Apply what you read |
1. In the video encoding thread, why did people encode video back in the 00s, at least at first?
2. Reproduce the video encoding thread word for word, starting at "In the era of" and continuing up to and including "Media or WMV.".

Document segment |
Segment Open

The color shift was the most obvious to me. The other artifacts may not be super visible, but if you care about preserving the original picture, it’s certainly an important quality difference.
In the era of x264, we ( the user or the enthusiast communities ) and x264 developers deeply cared about preserving the original content as much as possible, even the noise and artefacts.
That was in the 00s. It is not the encoder's job to remove or filter out all the details. Background or not. There are some caveat to that but that was comparatively speaking at the time, say RMVB from Real Media or WMV.
Worth remembering it wasn't really the internet era back then. People encode so they could fit more things into CD and DVDs. At least that was how it started.
Somewhere along the line Internet, or mobile internet aka iPhone happened. Now everyone watches on a small screen. With all details washed out, people just want to consume. None of the details mattered. What we would only used to do in AVISyth Filter are now done automatically with Encoder. The 10 min Youtube video doesn't care about any of that. And then the 3 min, now the attention span is basically 30s TikTok or Instagram Reels. Worst of all a lot of these attention to details are also gone when doing Netflix or other long from of movie streaming. VMAF 90 is good enough, lets try to minimise the bit rate as much as possible.
We need higher / best quality at minimal bitrate, instead of having bare minimum / good enough quality at lowest possible bitrate. The two are very different.
While the march of internet / tech giant on video codec means someday we may lose out. Somewhat fortunately we still have a small group of old people in the movie production, broadcast industry, and private torrents release group still cares about these.
Hopefully, someday, especially the west, could move back to celebrate greatness rather than mediocre.
That is true. But why would you replace a simple known to be working filter with this thing that yields worse performance? There are no upsides to this, and that is why the domain expert is baffled. We have been making filters like this for a long time, it is known how they should be evaluated and yet this thing is still touted as state of the art but its creators. If the image quality is lower with this filter and you say that is does not matter then the quality of the stream is to high. This filter is not going to solve that.

Segment Closed

[Collected data]
Segment Open

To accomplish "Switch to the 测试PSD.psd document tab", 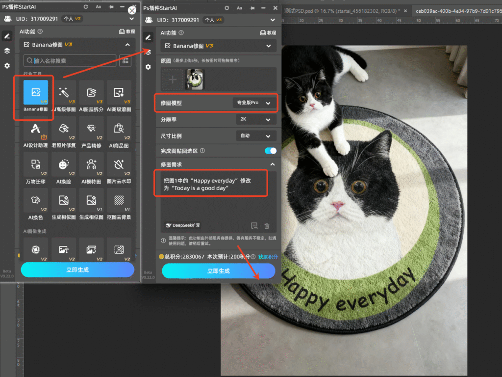I will 341,10.
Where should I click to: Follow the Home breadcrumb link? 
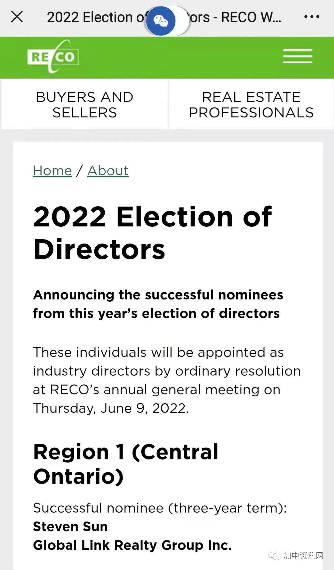coord(52,171)
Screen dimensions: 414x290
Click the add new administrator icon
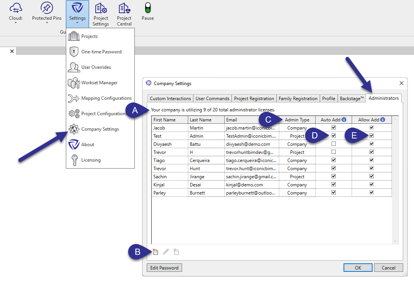click(155, 252)
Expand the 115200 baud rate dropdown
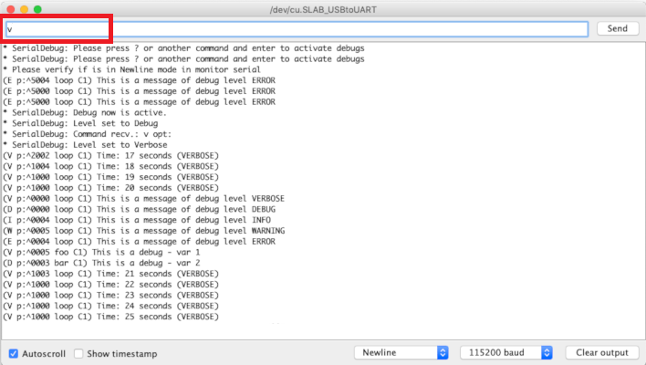 click(x=507, y=353)
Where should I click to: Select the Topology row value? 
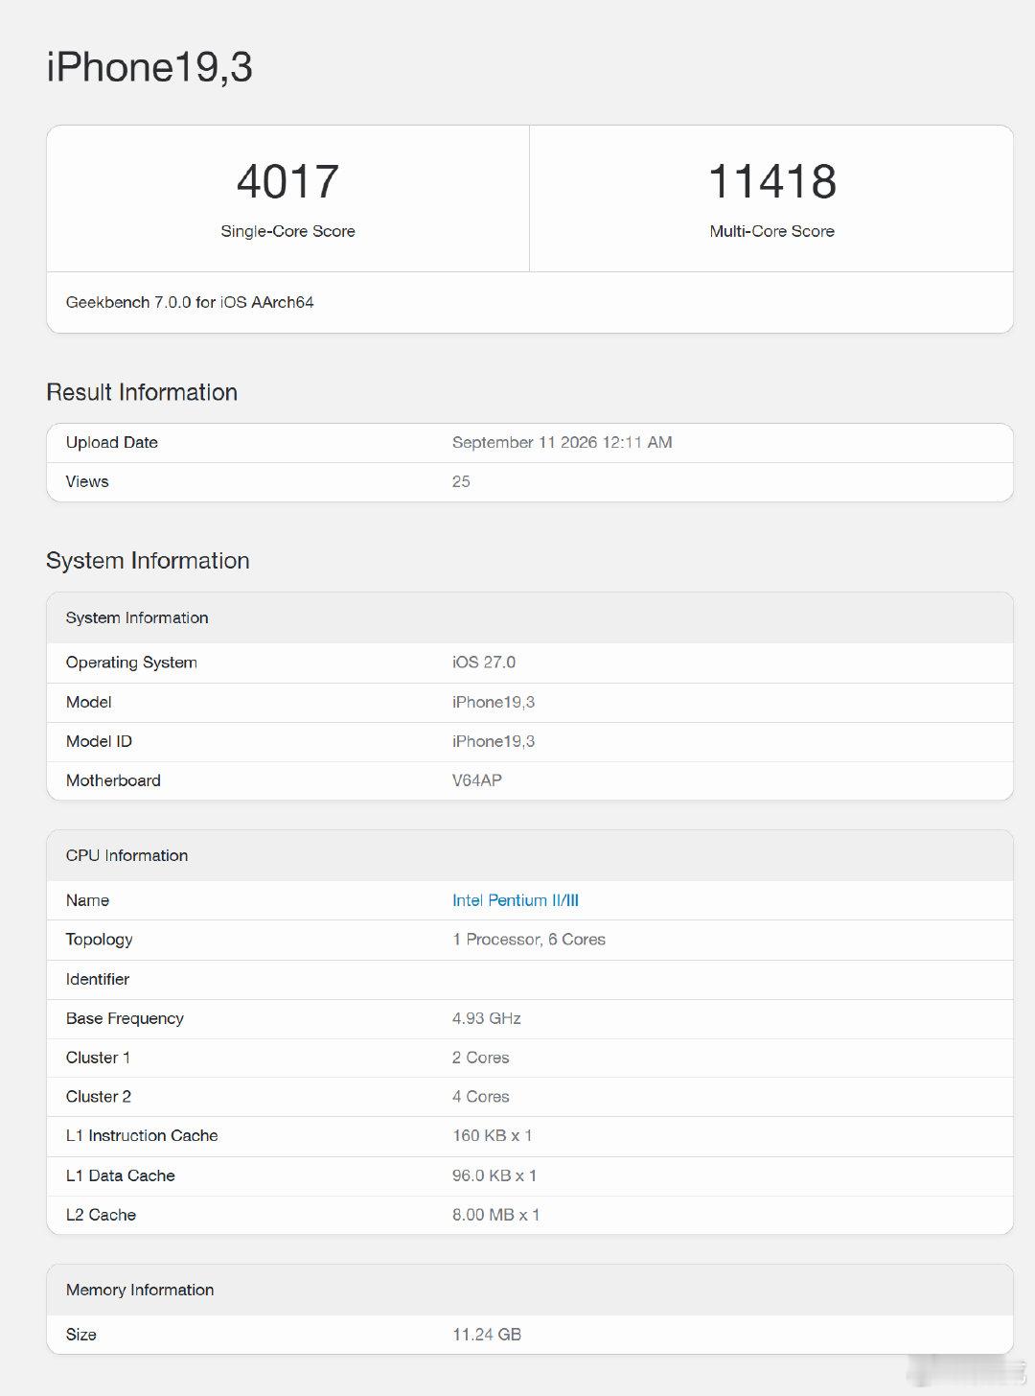coord(529,940)
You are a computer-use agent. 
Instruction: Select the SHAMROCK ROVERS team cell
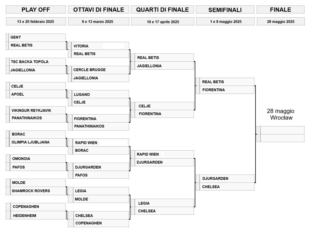(x=37, y=191)
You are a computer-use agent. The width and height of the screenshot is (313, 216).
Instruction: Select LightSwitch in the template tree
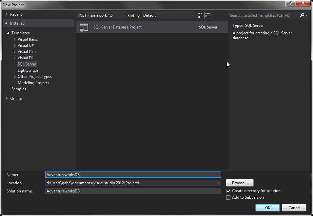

Segment Closed

Answers |
1. So they could fit more things onto CDs and DVDs.

2.
In the era of x264, we ( the user or the enthusiast communities ) and x264 developers deeply cared about preserving the original content as much as possible, even the noise and artefacts.
That was in the 00s. It is not the encoder's job to remove or filter out all the details. Background or not. There are some caveat to that but that was comparatively speaking at the time, say RMVB from Real Media or WMV.